Geplantes Designzentrum in Modena – von Angelo Silingardi (CCDP), Modostudio Roma und Cattinari Modena

In der modernen Architektur der letzten 100 Jahre war das Gegenteil von “schön” nicht “häss­lich”, sondern Gold. Gold waren Zwiebeltürme von Friedensreich Hundertwasser, protzi­ge Wohn- und Kirchenbauten im neuen Russland oder Orgien der Postmoderne wie Alessandro Mendinis Groninger Museum. Seit Scheichs, Rapper und italienische Ministerpräsidenten Protz gesellschaftsfähig gemacht haben, verliert das Tabu des modernen Ästheten an Kraft.
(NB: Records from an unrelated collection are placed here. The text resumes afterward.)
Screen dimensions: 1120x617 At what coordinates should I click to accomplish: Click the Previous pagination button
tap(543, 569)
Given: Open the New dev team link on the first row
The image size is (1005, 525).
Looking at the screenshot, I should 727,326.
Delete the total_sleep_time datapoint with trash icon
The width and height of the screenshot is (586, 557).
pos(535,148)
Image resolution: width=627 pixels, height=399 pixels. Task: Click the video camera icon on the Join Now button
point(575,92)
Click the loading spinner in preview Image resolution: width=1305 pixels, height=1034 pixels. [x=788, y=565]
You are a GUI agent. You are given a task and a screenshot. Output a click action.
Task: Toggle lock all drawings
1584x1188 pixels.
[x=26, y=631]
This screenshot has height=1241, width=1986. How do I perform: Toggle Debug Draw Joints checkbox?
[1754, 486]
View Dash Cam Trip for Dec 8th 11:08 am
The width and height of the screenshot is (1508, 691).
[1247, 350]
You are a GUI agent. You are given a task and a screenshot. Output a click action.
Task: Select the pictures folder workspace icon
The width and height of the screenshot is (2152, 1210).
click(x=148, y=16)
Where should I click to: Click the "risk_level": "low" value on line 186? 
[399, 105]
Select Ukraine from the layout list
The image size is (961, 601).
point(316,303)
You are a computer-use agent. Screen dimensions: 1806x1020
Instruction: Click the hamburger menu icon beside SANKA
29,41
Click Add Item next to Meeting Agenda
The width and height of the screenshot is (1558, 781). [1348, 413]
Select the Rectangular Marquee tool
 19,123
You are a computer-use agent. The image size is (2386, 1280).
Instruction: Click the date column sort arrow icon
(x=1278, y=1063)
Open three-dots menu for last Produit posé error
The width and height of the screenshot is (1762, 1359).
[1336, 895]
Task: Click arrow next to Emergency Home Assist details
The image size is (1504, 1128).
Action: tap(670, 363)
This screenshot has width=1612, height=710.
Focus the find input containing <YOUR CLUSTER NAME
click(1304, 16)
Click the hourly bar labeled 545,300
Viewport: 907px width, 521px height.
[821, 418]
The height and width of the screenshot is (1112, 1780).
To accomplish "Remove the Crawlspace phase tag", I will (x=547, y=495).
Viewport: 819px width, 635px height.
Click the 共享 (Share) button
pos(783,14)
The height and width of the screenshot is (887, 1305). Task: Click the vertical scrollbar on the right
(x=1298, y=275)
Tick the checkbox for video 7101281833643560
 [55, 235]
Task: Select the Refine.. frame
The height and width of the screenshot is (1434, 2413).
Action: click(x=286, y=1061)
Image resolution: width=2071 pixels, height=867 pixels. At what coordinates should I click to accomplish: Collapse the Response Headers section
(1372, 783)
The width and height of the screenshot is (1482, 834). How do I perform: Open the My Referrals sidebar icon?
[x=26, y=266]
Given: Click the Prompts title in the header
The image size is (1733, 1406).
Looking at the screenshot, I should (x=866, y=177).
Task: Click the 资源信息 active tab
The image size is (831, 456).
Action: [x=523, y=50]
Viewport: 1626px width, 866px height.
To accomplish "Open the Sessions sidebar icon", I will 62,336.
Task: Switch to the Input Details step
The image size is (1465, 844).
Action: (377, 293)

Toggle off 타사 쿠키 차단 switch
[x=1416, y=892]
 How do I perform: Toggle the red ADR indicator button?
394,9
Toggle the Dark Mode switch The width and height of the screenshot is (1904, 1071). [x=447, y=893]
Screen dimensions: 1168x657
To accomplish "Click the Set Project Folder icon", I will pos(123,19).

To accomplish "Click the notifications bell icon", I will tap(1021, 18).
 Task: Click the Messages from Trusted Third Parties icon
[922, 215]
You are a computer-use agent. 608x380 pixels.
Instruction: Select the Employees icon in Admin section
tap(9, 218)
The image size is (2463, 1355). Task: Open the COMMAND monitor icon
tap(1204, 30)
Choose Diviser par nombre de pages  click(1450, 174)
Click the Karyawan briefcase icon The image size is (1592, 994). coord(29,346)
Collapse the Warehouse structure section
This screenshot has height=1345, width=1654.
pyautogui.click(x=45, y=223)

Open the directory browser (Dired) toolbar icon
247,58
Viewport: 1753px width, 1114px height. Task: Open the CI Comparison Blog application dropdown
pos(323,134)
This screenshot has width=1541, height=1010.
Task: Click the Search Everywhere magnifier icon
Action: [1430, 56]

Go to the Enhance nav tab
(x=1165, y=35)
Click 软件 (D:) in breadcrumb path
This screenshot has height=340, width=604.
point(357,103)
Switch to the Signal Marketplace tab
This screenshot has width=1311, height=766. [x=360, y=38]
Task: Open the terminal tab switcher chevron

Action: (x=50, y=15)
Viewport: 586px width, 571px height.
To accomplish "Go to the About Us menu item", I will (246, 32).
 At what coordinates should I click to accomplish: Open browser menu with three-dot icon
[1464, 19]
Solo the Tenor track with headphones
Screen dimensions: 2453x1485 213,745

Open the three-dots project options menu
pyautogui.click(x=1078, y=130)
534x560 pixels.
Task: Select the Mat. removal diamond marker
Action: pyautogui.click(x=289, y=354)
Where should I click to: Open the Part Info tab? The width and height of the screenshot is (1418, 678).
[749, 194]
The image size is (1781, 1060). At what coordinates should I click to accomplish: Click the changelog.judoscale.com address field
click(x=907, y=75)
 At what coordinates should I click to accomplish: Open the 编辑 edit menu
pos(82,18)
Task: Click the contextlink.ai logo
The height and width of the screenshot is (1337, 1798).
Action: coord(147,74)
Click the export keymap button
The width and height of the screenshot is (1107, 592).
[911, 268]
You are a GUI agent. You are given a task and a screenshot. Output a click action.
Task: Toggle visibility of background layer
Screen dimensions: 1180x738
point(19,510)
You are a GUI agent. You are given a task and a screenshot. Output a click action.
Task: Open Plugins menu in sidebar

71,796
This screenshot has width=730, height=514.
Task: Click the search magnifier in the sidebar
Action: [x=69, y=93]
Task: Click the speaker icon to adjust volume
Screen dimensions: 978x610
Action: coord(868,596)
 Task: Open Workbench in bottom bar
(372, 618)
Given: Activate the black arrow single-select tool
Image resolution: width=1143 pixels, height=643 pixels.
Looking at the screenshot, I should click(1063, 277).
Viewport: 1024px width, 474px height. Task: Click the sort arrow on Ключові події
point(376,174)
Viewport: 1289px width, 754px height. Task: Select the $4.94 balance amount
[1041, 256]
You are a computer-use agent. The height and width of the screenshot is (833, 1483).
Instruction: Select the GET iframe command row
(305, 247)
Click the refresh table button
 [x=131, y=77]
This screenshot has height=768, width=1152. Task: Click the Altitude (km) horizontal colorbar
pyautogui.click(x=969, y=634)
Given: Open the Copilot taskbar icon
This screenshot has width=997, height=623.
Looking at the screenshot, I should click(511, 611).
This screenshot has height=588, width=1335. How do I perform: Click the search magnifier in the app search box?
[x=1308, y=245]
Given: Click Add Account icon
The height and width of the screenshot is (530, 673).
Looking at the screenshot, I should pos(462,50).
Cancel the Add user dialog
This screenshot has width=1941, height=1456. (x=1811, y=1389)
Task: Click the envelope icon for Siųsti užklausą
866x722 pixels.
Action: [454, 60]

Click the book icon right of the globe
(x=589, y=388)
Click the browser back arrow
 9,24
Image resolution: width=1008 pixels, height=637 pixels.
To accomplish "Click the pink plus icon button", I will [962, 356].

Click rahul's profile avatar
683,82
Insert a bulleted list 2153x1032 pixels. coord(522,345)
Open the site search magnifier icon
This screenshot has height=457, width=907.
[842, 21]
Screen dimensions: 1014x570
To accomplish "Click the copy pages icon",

Designer Marcel Wanders rebellierte mit Lam­penständern aus vergrößerten, vergoldeten Nasenpopeln oder Jaime Hayón mit Josephine-Lüstern gegen die Geschmackspolizei. Mit Verzögerung reagiert die Architektur. Eine windschiefe goldene Bibliothek in Luckenwalde, goldene Wellengebirge in Modena und Shanghai zeigen, das Fassadengold von Architekten nicht nur als Hautausschlag krankhafter Eitelkeit betrachtet wird. Doch ist die neue Goldigkeit nur dort er­­träglich, wo sie spöttisch zu Wer­ke geht. Als ernst gemeinte Kostümierung von reichem Selbstbewusstsein wird sie hoffentlich auch in den nächsten 100 Jah­ren eine Todsünde der Moderne bleiben.